Please copy out the records verbatim, from the line containing "Task: Select the User radio button" through the line containing "Open the 1/16-Note", both of those lines included.

(begin)

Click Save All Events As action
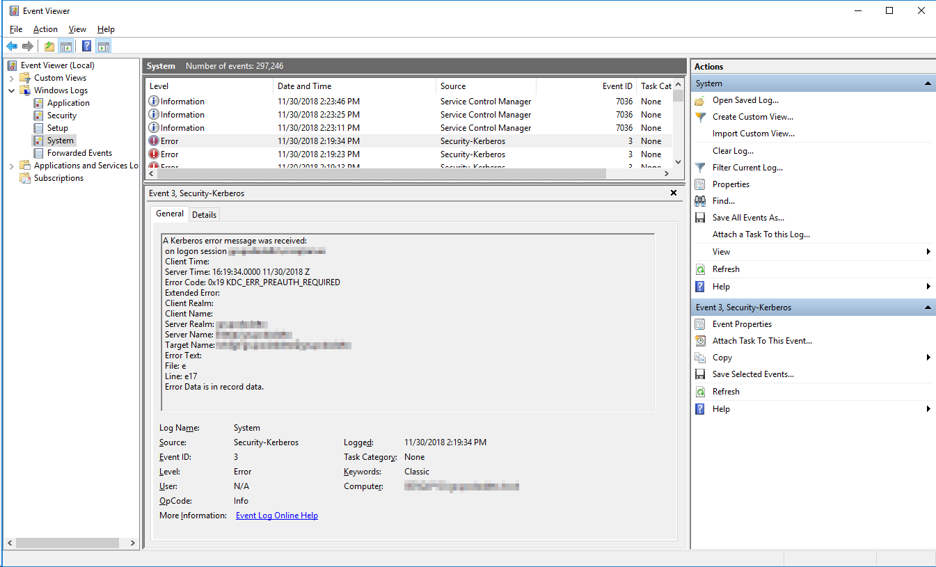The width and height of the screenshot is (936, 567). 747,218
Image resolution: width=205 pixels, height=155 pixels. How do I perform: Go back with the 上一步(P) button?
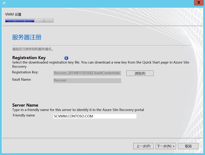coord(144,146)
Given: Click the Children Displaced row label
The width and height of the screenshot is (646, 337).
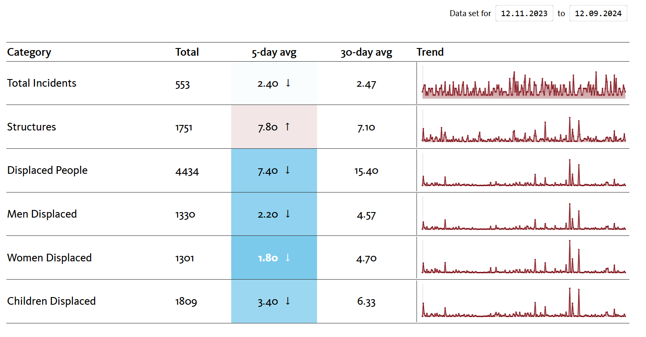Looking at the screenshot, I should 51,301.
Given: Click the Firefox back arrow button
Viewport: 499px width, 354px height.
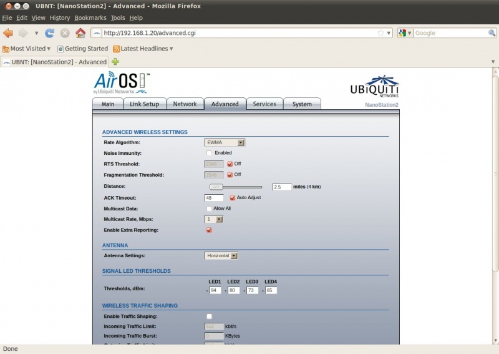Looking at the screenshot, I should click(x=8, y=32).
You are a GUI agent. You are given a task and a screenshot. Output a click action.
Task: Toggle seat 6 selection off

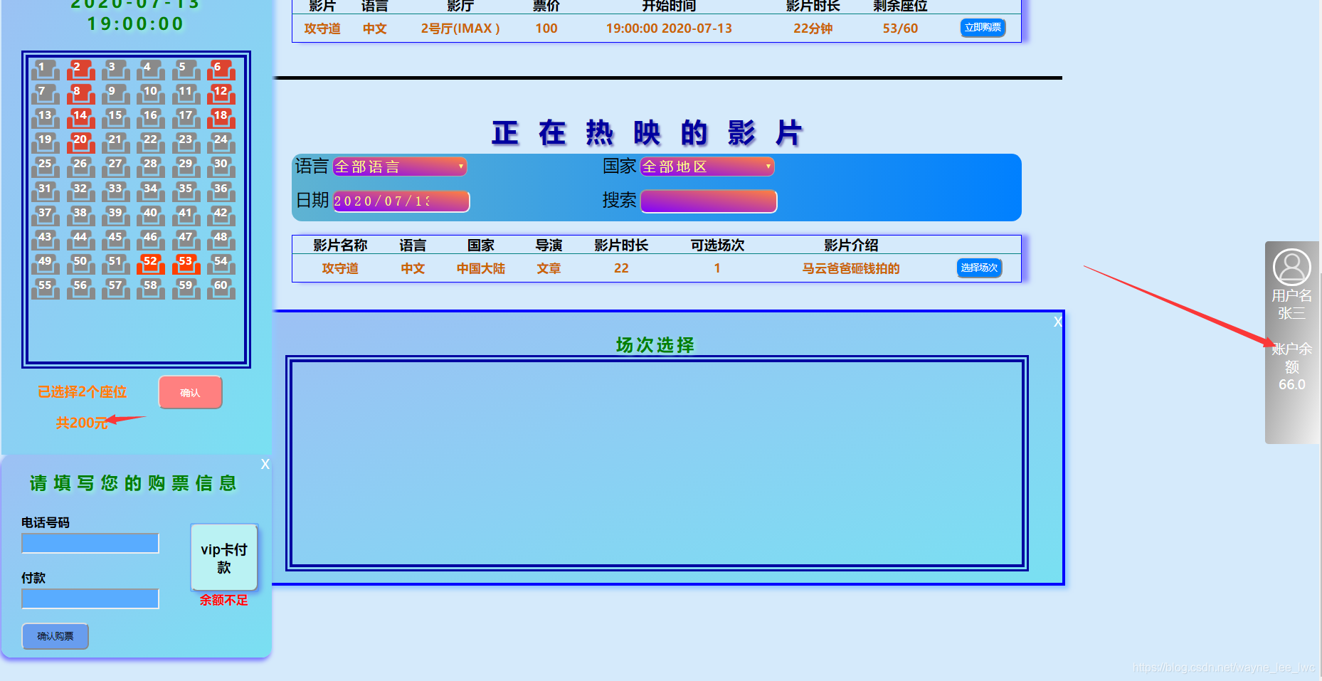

(end)
(begin)

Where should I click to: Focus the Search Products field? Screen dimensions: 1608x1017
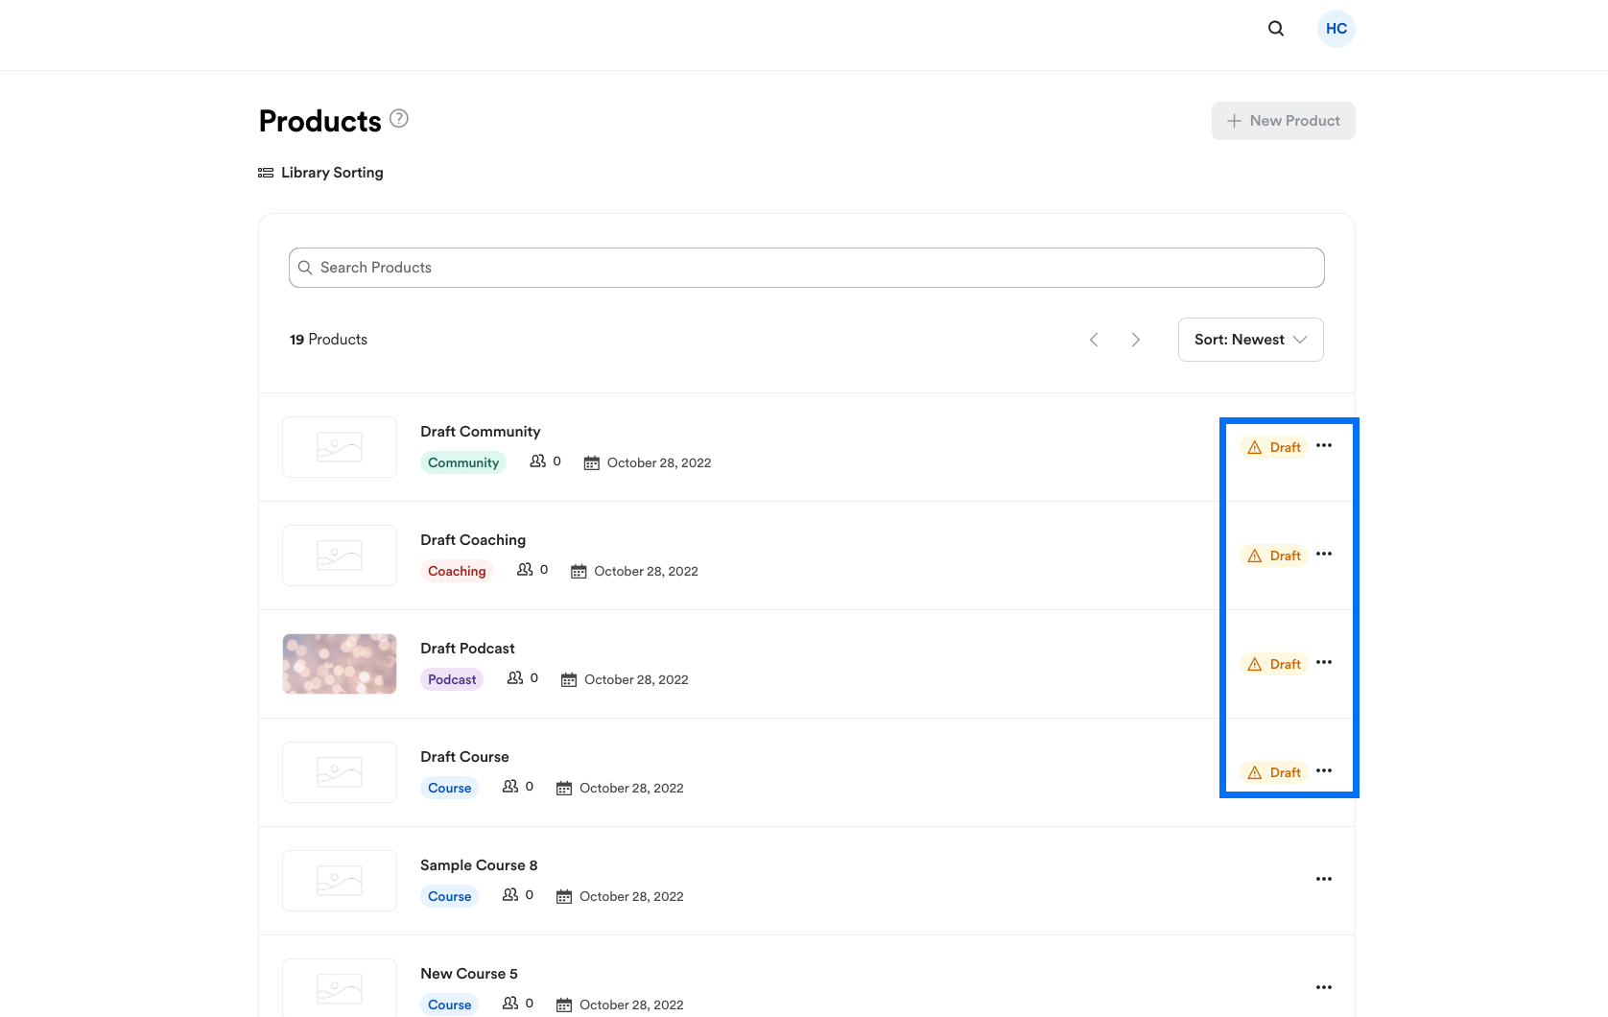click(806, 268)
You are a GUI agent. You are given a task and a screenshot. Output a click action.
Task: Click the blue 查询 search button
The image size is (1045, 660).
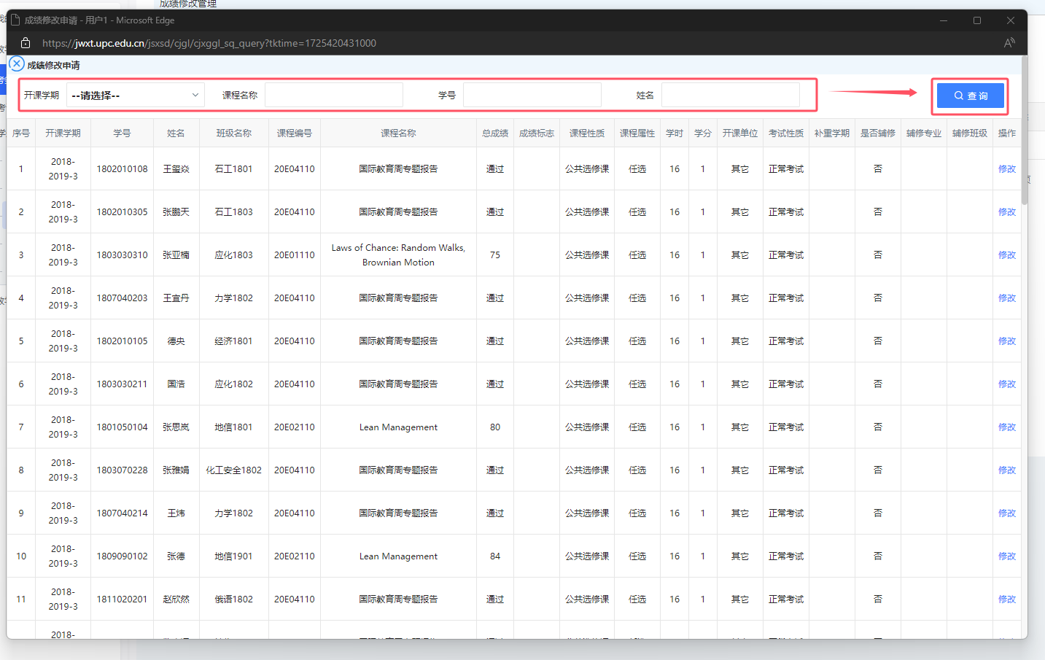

(end)
(begin)

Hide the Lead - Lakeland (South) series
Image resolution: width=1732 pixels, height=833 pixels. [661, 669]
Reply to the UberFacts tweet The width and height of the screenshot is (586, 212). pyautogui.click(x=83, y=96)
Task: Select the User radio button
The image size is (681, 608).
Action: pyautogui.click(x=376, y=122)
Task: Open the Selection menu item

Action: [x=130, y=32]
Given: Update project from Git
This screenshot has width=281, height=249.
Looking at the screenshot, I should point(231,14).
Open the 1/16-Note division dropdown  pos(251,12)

(end)

--- Solution to the exercise ---
Task: Select the User radio button
The image size is (681, 608).
Action: pyautogui.click(x=376, y=122)
Task: Open the Selection menu item

Action: [x=130, y=32]
Given: Update project from Git
This screenshot has width=281, height=249.
Looking at the screenshot, I should point(231,14).
Open the 1/16-Note division dropdown  pos(251,12)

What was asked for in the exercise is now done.